A reranker (cross-encoder) takes a query and a candidate document, concatenates them as [query] [SEP] [document], and produces a single relevance score. Unlike Embedding Models, which encode query and document independently, the cross-encoder’s transformer attention layers directly compare query words against document words in the same forward pass. That joint processing is the architectural difference. It’s why rerankers catch what bi-encoders miss: negation, subtle relevance distinctions, whether a document actually answers the question vs. merely mentioning the same topic.

The cost is that every (query, document) pair needs its own forward pass.
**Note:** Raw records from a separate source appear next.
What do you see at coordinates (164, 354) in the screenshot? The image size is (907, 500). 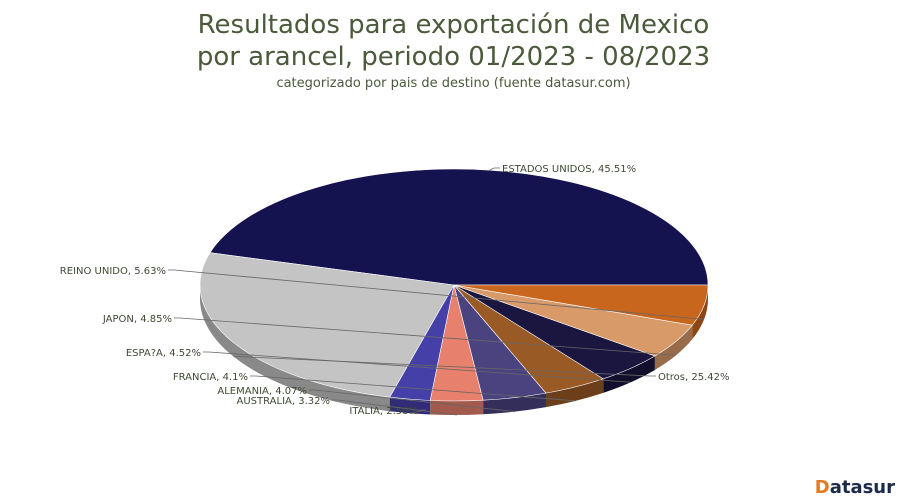 I see `slice-label-espa-a: ESPA?A, 4.52%` at bounding box center [164, 354].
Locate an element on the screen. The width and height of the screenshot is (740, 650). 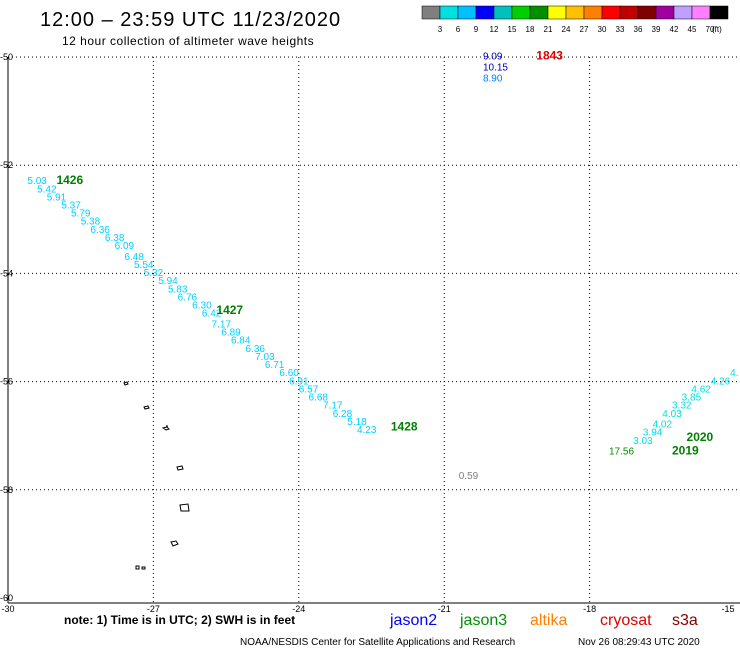
satellite-jason3-label: jason3 is located at coordinates (483, 620).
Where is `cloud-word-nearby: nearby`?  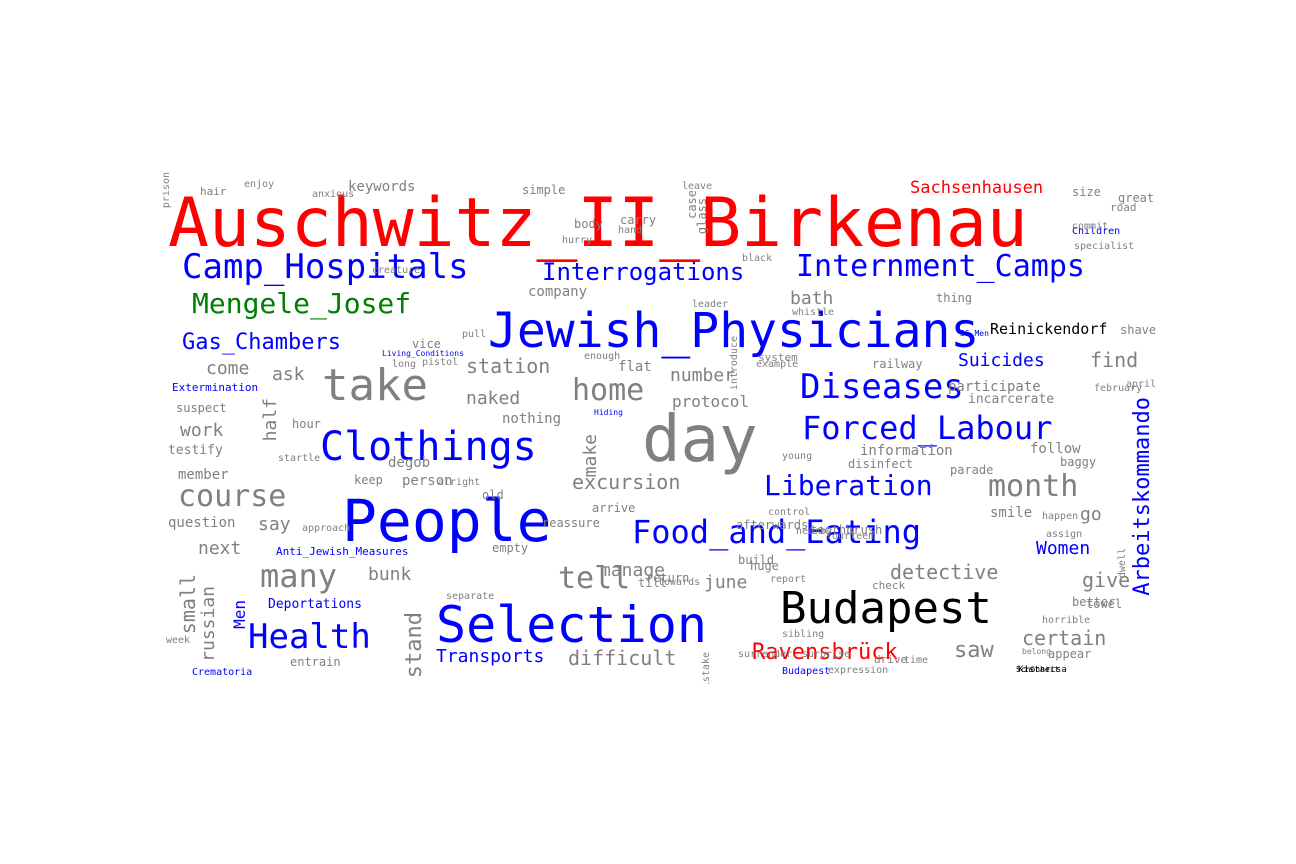
cloud-word-nearby: nearby is located at coordinates (814, 532).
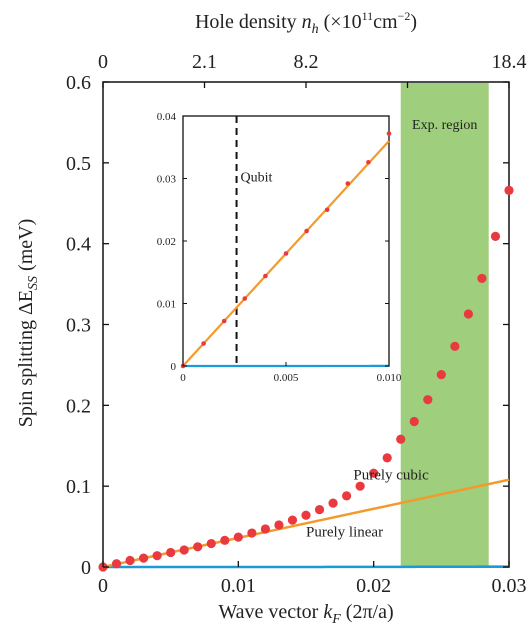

For a corpus of 100,000 documents that’s 100,000 forward passes per query, far too slow for first-pass retrieval. A bi-encoder computes document vectors once offline; at query time only the query needs encoding, and similarity is a cheap vector operation. So rerankers only operate on a pre-filtered candidate set, typically 50-100 candidates from BM25 or Hybrid Search.

Counter-intuitively, reranking more than ~50-100 candidates often degrades quality. Boytsov et al. (2024), “Drowning in Documents”, found that scaling reranked-document count ultimately hurt Recall for modern cross-encoders. The reranker is trained on the kind of candidates a retriever produces (a mix of near-misses and true positives), not random corpus samples, so it works best on that distribution.

Three flavors dominate. Pointwise cross-encoders score each pair independently (Cohere Rerank, Zerank, Jina, BGE) and are the default. Listwise rerankers use an LLM to look at multiple candidates at once and output a permutation (RankGPT, RankZephyr), more expensive but able to capture inter-document relationships. ColBERT and Late Interaction Models sit in the middle, with token-level embeddings and cheap interaction at search time, near cross-encoder quality at much better latency.